**Task:** Can you rewrite the lines from the one with "At what coordinates should I click to accomplish: Click the word" up to and including the one with "pos(442,595)", putting "sq ft" in place of "square feet" and keeping everything else the same?

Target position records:
============================================================

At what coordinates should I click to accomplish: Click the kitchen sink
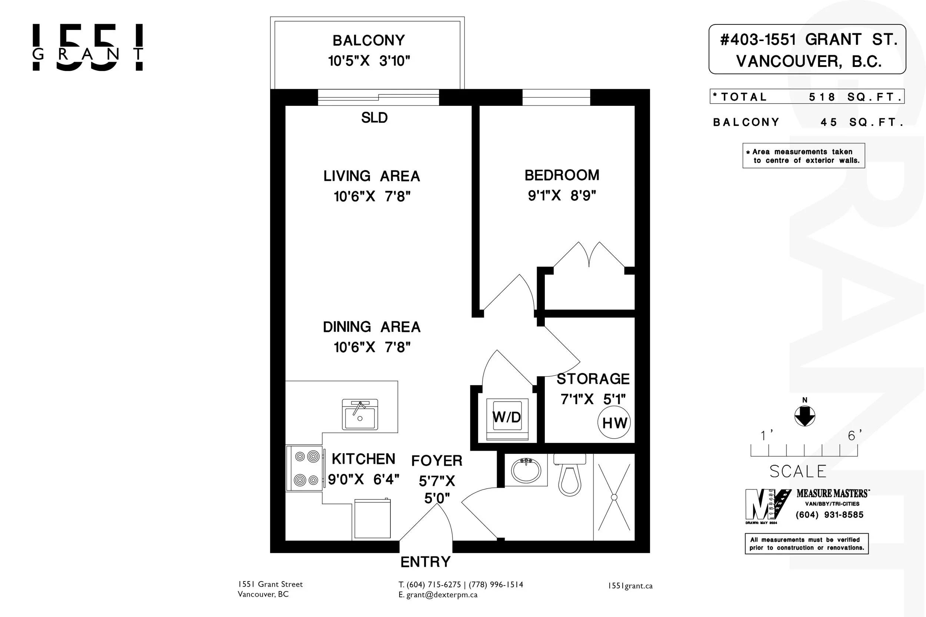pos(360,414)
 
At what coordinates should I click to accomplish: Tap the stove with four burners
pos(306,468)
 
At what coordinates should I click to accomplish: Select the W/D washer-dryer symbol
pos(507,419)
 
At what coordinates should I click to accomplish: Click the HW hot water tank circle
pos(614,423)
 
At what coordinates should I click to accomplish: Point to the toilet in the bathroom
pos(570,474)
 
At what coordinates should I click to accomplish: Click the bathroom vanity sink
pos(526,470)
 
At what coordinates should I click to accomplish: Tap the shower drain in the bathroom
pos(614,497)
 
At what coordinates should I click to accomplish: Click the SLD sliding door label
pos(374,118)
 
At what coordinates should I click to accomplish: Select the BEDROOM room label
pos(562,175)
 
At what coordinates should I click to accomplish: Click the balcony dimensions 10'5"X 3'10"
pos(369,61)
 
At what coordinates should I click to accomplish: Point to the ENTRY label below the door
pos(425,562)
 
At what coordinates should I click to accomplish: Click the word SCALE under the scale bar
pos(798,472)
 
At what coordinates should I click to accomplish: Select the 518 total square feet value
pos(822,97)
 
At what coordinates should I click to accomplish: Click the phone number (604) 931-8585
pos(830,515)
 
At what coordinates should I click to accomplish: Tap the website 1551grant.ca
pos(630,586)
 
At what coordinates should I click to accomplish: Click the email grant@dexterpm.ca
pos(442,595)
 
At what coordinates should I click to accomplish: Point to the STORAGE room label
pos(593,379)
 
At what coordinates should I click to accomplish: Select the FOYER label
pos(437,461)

============================================================

**Solution for this exercise:**
At what coordinates should I click to accomplish: Click the word SCALE under the scale bar
pos(798,472)
 
At what coordinates should I click to accomplish: Select the 518 total sq ft value
pos(822,97)
 
At what coordinates should I click to accomplish: Click the phone number (604) 931-8585
pos(830,515)
 
At what coordinates should I click to accomplish: Tap the website 1551grant.ca
pos(630,586)
 
At what coordinates should I click to accomplish: Click the email grant@dexterpm.ca
pos(442,595)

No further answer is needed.